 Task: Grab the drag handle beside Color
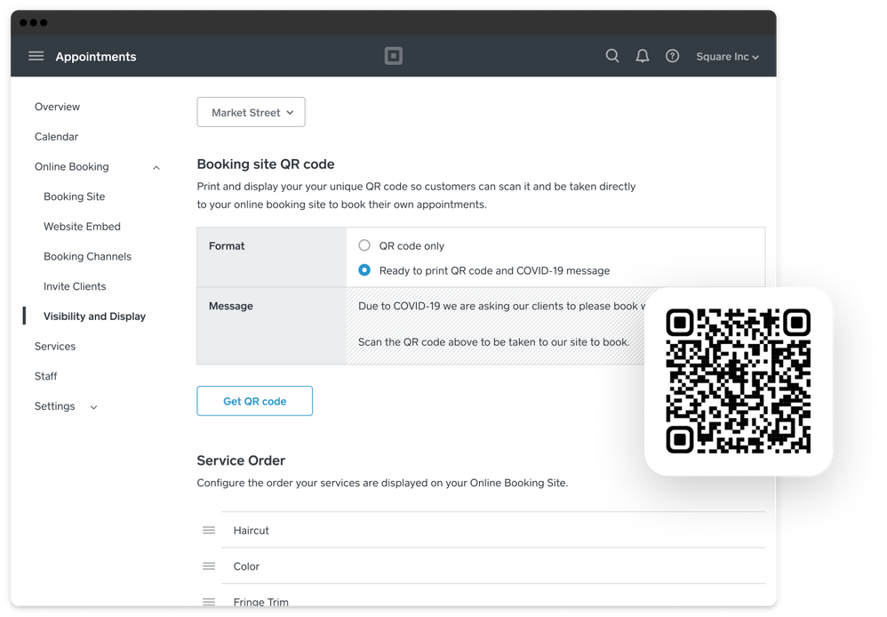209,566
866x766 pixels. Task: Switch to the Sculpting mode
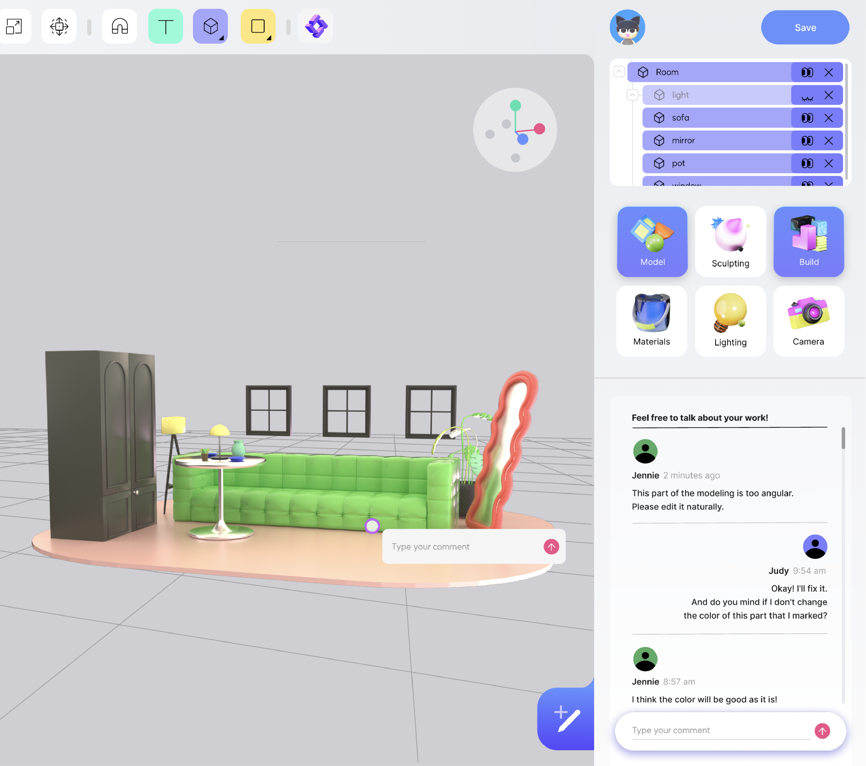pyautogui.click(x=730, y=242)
══════════
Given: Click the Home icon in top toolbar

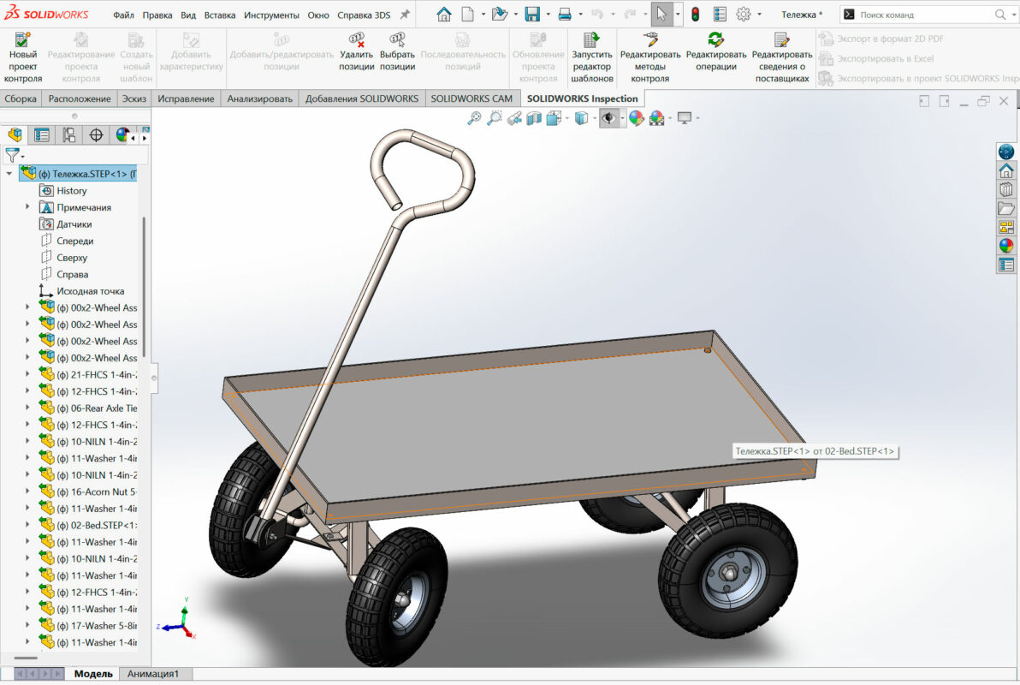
══════════
What is being asked
Return the lines of the records word for word, starting with the line that contains "Task: Grab the drag handle beside Color" and going on through the line that contains "pyautogui.click(x=730, y=242)", and leave the pictures out.

Response to the task
 Task: Grab the drag handle beside Color
209,566
866x766 pixels. Task: Switch to the Sculpting mode
pyautogui.click(x=730, y=242)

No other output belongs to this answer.